OAB: ‘independência ou morte’?
A nós, meros advogados em ação, em meio à baderna da jurisdição dos penduricalhos, dos filhotismos e do STF desbussolado, resta sonhar com verdadeira democracia e com reformas na OAB, inclusive.
Por Antonio Sérgio Altieri de Moraes Pitombo
Quantos anos você tem na advocacia?
Se tem até 10, está incomodado. Se chegou aos 20, encontra-se constrangido com os fatos relatados pela mídia.
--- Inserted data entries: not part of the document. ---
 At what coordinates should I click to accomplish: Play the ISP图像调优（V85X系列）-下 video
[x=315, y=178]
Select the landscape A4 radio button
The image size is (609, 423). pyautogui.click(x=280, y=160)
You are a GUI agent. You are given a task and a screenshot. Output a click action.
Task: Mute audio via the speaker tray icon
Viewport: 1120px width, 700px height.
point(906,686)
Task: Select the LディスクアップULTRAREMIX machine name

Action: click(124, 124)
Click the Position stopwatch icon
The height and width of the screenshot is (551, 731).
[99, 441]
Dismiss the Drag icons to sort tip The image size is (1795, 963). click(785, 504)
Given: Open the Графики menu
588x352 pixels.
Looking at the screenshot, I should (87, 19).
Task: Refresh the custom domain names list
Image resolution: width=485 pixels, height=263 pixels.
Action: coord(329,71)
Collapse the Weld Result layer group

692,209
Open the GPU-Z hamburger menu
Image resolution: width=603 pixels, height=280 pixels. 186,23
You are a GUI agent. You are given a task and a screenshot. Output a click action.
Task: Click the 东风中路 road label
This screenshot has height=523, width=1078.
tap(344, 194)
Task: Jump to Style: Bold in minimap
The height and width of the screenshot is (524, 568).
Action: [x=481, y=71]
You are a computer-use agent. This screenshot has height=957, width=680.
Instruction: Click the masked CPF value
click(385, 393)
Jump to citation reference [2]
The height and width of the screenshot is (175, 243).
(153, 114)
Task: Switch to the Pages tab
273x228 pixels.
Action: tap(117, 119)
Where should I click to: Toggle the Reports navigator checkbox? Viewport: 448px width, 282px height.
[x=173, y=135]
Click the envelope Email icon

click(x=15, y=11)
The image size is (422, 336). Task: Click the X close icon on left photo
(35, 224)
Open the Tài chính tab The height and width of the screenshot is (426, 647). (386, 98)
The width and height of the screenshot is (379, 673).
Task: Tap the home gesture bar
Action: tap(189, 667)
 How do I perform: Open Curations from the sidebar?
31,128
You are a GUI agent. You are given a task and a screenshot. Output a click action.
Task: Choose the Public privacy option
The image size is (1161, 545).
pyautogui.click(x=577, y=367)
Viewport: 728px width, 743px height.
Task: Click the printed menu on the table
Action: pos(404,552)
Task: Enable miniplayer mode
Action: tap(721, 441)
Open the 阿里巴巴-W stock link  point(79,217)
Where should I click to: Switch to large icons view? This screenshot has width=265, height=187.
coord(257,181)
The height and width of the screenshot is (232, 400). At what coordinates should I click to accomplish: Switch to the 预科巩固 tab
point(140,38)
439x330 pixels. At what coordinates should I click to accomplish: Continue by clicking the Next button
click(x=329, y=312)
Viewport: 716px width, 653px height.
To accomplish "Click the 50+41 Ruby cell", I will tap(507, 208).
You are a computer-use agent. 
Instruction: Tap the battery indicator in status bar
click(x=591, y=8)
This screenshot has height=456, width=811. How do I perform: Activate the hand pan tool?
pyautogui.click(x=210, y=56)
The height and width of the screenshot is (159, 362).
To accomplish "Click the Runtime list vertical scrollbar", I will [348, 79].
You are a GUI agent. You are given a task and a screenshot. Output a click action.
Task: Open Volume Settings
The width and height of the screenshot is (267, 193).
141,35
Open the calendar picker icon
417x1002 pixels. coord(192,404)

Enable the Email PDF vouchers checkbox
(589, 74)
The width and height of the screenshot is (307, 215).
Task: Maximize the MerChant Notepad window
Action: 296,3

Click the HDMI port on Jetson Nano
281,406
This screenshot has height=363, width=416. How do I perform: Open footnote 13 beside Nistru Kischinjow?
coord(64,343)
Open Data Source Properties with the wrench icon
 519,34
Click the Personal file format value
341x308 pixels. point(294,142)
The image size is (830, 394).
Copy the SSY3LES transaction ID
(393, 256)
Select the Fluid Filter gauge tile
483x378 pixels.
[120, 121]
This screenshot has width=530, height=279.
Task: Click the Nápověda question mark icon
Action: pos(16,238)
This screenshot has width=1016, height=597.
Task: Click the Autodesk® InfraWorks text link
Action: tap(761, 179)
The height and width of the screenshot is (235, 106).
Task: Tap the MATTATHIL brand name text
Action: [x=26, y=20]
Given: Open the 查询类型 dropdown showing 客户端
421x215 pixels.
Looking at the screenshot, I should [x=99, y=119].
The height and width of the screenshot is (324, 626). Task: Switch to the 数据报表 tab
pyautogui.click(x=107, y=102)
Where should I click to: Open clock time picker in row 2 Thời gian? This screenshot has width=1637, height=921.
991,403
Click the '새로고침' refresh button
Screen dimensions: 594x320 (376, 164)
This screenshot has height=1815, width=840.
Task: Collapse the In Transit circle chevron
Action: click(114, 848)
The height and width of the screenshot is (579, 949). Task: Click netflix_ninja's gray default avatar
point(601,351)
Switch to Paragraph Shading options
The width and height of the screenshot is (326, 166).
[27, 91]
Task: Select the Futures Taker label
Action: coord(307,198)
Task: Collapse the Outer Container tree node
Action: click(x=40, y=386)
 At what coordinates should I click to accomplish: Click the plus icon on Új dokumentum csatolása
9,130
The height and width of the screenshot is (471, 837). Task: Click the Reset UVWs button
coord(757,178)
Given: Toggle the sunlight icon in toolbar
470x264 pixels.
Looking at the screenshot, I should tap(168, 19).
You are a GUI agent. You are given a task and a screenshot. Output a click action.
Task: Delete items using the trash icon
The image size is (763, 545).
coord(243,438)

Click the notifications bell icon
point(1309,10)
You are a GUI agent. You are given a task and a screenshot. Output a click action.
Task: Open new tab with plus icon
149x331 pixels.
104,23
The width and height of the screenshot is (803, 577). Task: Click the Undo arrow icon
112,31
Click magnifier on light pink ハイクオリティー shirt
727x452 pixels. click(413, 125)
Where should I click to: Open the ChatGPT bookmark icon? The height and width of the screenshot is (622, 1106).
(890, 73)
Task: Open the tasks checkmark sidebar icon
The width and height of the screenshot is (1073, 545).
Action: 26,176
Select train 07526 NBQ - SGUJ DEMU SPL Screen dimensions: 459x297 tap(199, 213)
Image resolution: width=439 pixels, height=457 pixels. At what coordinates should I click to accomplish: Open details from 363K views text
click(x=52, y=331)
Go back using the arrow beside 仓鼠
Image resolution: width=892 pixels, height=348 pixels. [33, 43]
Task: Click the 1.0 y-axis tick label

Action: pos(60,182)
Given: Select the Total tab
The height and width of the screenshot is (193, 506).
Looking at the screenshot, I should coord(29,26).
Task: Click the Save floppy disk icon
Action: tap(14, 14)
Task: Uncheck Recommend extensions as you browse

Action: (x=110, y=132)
Se carrega 30 anos de profissão, padece indignado como eu.
É inacreditável a nota insossa da OAB Federal quanto à situação atualmente vivenciada pelo STF.
Ao invés de cobrar postura ética da Procuradoria Geral da República, ou de exigir explicações dos ministros do STF envolvidos com o caso Master, lê-se um texto que não diz nada.

Conselho Federal da Ordem dos Advogados do Brasil, em Brasília Foto: OAB
Observam-se o vazio completo na manifestação da autarquia e a omissão histórica sem proporções.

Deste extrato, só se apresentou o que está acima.